The development of life-threatening complications in our patient is a classic example of capillary leak syndrome. The pathophysiological basis can be represented as a 3-phase process: Ischemic Phase: Urinary tract obstruction leads to endothelial dysfunction and activation of the inflammatory cascade. Reperfusion Phase: Following decompressive nephrostomy, blood flow is restored, but the endothelium remains damaged and hyperpermeable. Leak Phase: Aggressive fluid resuscitation causes a sharp increase in hydrostatic pressure within the systemic capillaries. Combined with the underlying endothelial permeability, this results in massive fluid extravasation into the interstitium. The clinical manifestations include non-cardiogenic pulmonary edema, pleural effusions, and refractory vasodilatory hypotension. Given their extensive capillary network, the lungs become the primary target for fluid sequestration in systemic endothelial injury. Mechanism of Respiratory Failure Development: Interstitial edema→Impaired gas diffusion →Hypoxemia→ARDS.

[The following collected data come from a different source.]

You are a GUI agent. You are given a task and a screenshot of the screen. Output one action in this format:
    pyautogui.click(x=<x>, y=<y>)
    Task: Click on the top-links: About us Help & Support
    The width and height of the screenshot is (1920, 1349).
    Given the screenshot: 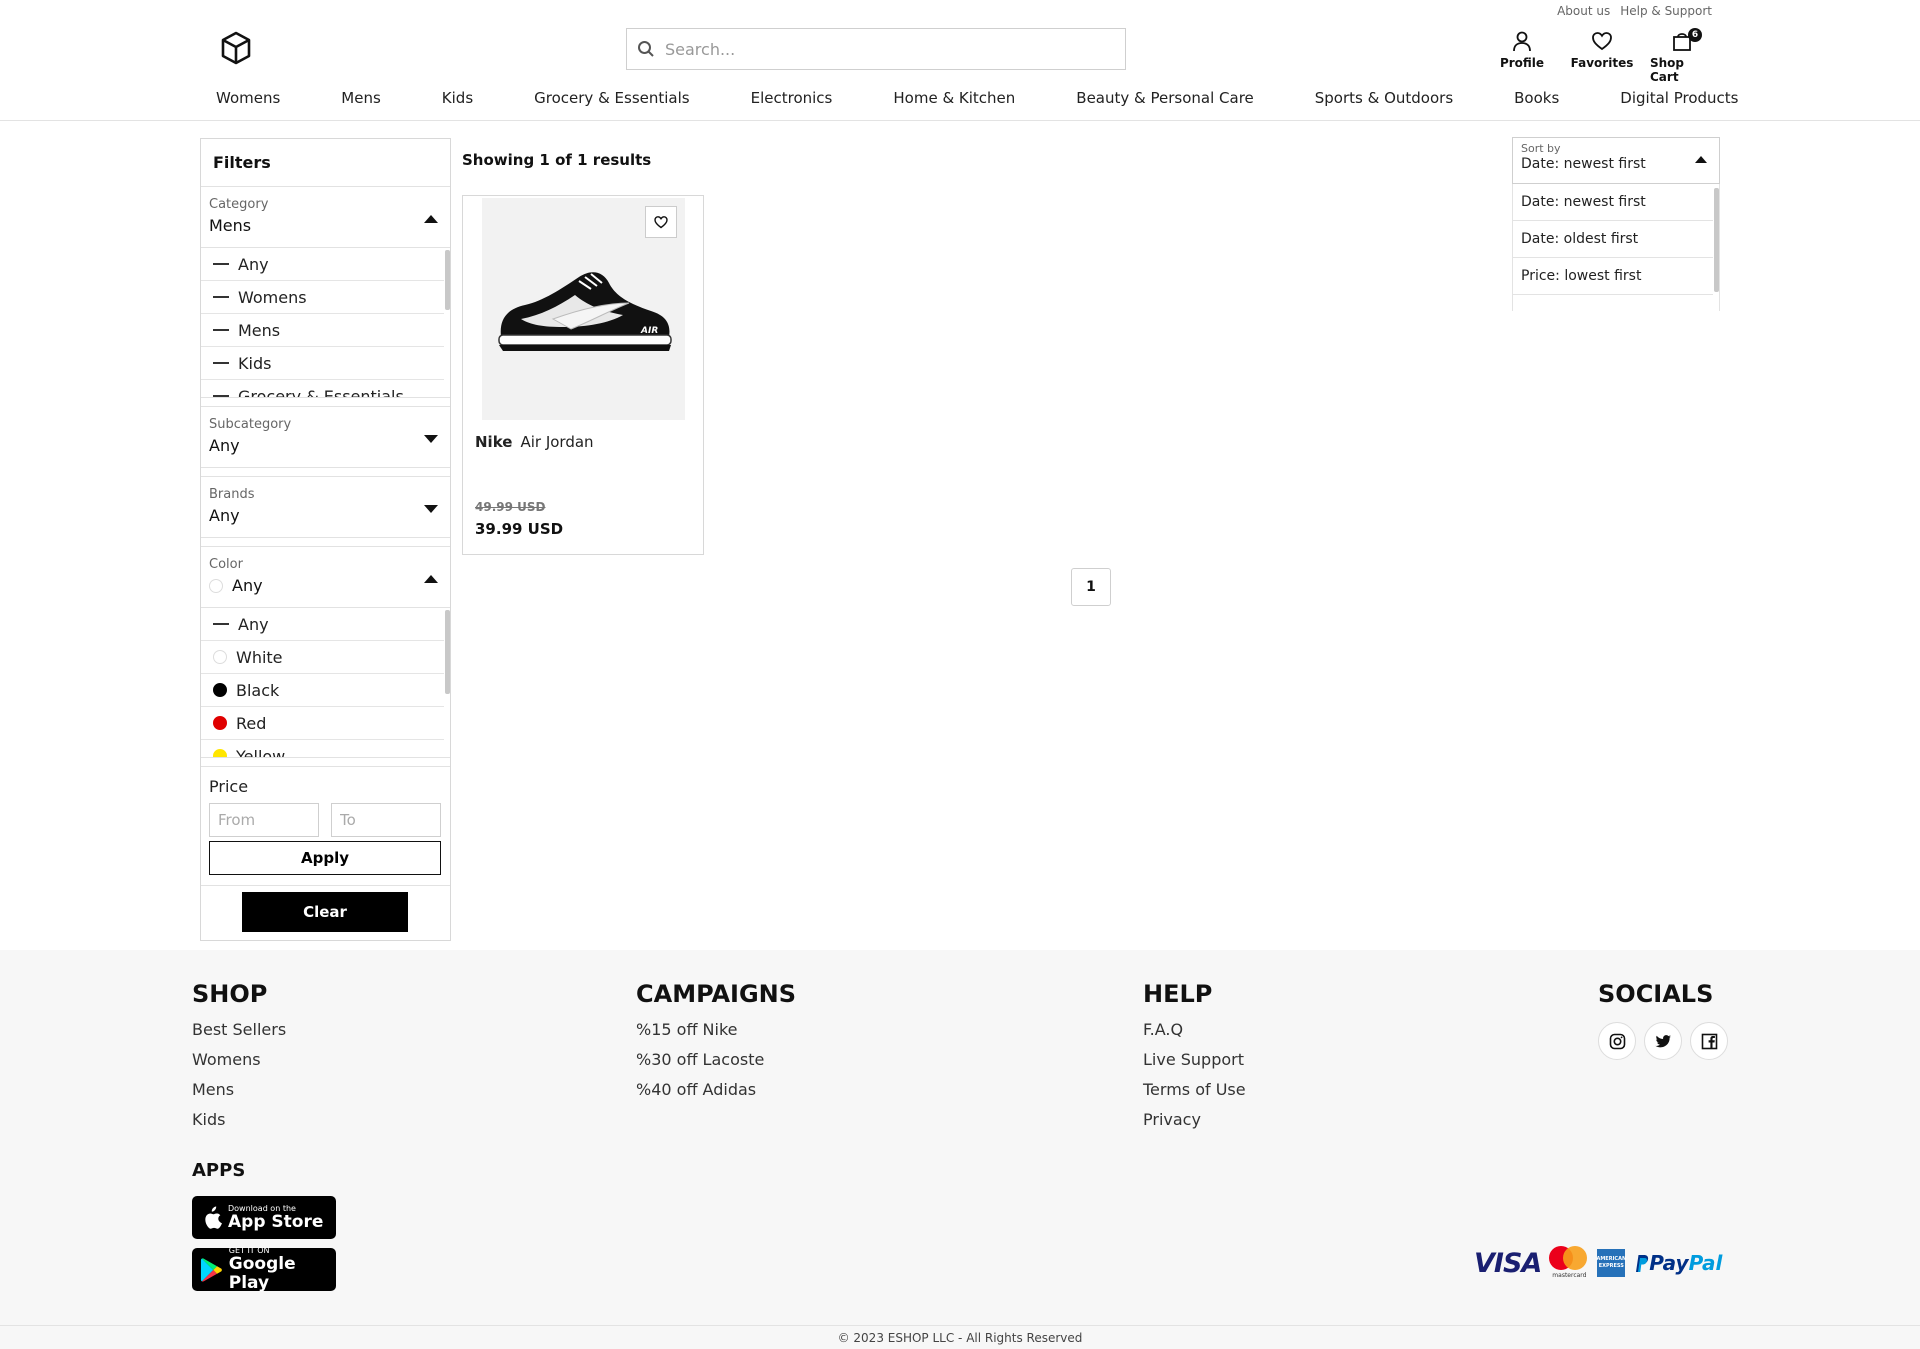 What is the action you would take?
    pyautogui.click(x=1634, y=11)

We advocate for the rational use of infusion therapy, adhering to the principles of Fluid Stewardship: Rapid, aggressive fluid resuscitation should be limited to the initial resuscitation phase in septic shock to restore perfusion. Early initiation of vasopressors (e.g., norepinephrine) to minimize volume overload and stabilize hemodynamics. Continuous re-assessment of volume status, evaluating the response to fluid boluses based on dynamic changes in HR, BP, and urine output. Timely de-escalation: After stabilization, aim for a negative fluid balance using diuretics or renal replacement therapy. Mandatory monitoring of volume status using ultrasound (IVC, BLUE protocol) and dynamic assessment of daily fluid balance is essential in managing these patients. Evidence Base: The FACTT Trial demonstrated that a positive fluid balance was associated with increased duration of mechanical ventilation and mortality in patients with ARDS. The PICARD Study showed that cumulative fluid overload (>10%) at the initiation of RRT was an independent predictor of mortality (58% vs. 32% in the group with <10% overload). Every 1% increase in fluid overload was associated with a 6% increase in the risk of death. The RENAL Trial, along with a systematic review and meta-analysis "Fluid overload and mortality in critically ill patients with acute kidney injury," have conclusively and independently confirmed that fluid overload is an independent risk factor for mortality in patients with AKI.